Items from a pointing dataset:
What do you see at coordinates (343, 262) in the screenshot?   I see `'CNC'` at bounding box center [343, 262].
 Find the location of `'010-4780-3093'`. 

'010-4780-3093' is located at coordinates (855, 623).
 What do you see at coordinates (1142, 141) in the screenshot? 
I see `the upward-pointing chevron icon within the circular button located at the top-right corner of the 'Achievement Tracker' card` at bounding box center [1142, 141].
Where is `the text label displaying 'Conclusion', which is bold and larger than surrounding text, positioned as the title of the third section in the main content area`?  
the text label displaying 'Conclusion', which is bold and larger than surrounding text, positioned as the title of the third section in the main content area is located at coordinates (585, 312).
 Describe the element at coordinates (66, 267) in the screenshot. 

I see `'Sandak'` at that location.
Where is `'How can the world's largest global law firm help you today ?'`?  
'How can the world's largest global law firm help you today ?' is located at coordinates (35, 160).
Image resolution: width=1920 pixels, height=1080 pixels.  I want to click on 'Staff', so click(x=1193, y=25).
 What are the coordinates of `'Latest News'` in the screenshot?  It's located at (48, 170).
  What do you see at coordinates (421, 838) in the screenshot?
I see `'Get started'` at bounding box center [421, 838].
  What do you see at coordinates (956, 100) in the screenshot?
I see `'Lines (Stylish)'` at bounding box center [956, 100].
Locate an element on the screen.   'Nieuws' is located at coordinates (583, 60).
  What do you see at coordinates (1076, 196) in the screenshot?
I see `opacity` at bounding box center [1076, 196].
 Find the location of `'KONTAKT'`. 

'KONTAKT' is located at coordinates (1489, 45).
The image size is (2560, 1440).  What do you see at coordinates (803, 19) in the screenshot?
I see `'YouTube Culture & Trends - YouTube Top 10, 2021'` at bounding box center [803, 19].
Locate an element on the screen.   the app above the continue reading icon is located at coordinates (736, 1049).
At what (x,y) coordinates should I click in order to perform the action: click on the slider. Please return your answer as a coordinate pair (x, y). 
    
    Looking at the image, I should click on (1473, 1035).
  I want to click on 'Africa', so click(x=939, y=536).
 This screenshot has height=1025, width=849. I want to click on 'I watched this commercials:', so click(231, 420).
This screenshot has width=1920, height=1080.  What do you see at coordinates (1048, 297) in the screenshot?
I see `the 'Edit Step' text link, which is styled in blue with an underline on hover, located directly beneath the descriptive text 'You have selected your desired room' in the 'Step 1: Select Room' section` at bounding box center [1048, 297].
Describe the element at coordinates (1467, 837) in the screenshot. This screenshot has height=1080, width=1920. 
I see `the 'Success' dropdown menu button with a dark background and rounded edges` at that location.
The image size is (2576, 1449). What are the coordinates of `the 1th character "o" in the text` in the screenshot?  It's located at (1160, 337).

- [Objective]:
Can you render every non-blank line of the items above as a Markdown table with the columns "Row" and "Line", numbering the rows in order?

- [Result of this task]:
| Row | Line |
|---|---|
| 1 | What do you see at coordinates (343, 262) in the screenshot?   I see `'CNC'` at bounding box center [343, 262]. |
| 2 |  Find the location of `'010-4780-3093'`.  |
| 3 | '010-4780-3093' is located at coordinates (855, 623). |
| 4 |  What do you see at coordinates (1142, 141) in the screenshot?  |
| 5 | I see `the upward-pointing chevron icon within the circular button located at the top-right corner of the 'Achievement Tracker' card` at bounding box center [1142, 141]. |
| 6 | Where is `the text label displaying 'Conclusion', which is bold and larger than surrounding text, positioned as the title of the third section in the main content area`?   |
| 7 | the text label displaying 'Conclusion', which is bold and larger than surrounding text, positioned as the title of the third section in the main content area is located at coordinates (585, 312). |
| 8 |  Describe the element at coordinates (66, 267) in the screenshot.  |
| 9 | I see `'Sandak'` at that location. |
| 10 | Where is `'How can the world's largest global law firm help you today ?'`?   |
| 11 | 'How can the world's largest global law firm help you today ?' is located at coordinates (35, 160). |
| 12 | Image resolution: width=1920 pixels, height=1080 pixels.  I want to click on 'Staff', so click(x=1193, y=25). |
| 13 |  What are the coordinates of `'Latest News'` in the screenshot?  It's located at (48, 170). |
| 14 |   What do you see at coordinates (421, 838) in the screenshot? |
| 15 | I see `'Get started'` at bounding box center [421, 838]. |
| 16 |   What do you see at coordinates (956, 100) in the screenshot? |
| 17 | I see `'Lines (Stylish)'` at bounding box center [956, 100]. |
| 18 | Locate an element on the screen.   'Nieuws' is located at coordinates (583, 60). |
| 19 |   What do you see at coordinates (1076, 196) in the screenshot? |
| 20 | I see `opacity` at bounding box center [1076, 196]. |
| 21 |  Find the location of `'KONTAKT'`.  |
| 22 | 'KONTAKT' is located at coordinates (1489, 45). |
| 23 | The image size is (2560, 1440).  What do you see at coordinates (803, 19) in the screenshot? |
| 24 | I see `'YouTube Culture & Trends - YouTube Top 10, 2021'` at bounding box center [803, 19]. |
| 25 | Locate an element on the screen.   the app above the continue reading icon is located at coordinates (736, 1049). |
| 26 | At what (x,y) coordinates should I click in order to perform the action: click on the slider. Please return your answer as a coordinate pair (x, y).  |
| 27 |     Looking at the image, I should click on (1473, 1035). |
| 28 |   I want to click on 'Africa', so click(x=939, y=536). |
| 29 |  This screenshot has height=1025, width=849. I want to click on 'I watched this commercials:', so click(231, 420). |
| 30 | This screenshot has width=1920, height=1080.  What do you see at coordinates (1048, 297) in the screenshot? |
| 31 | I see `the 'Edit Step' text link, which is styled in blue with an underline on hover, located directly beneath the descriptive text 'You have selected your desired room' in the 'Step 1: Select Room' section` at bounding box center [1048, 297]. |
| 32 | Describe the element at coordinates (1467, 837) in the screenshot. This screenshot has height=1080, width=1920.  |
| 33 | I see `the 'Success' dropdown menu button with a dark background and rounded edges` at that location. |
| 34 | The image size is (2576, 1449). What are the coordinates of `the 1th character "o" in the text` in the screenshot?  It's located at (1160, 337). |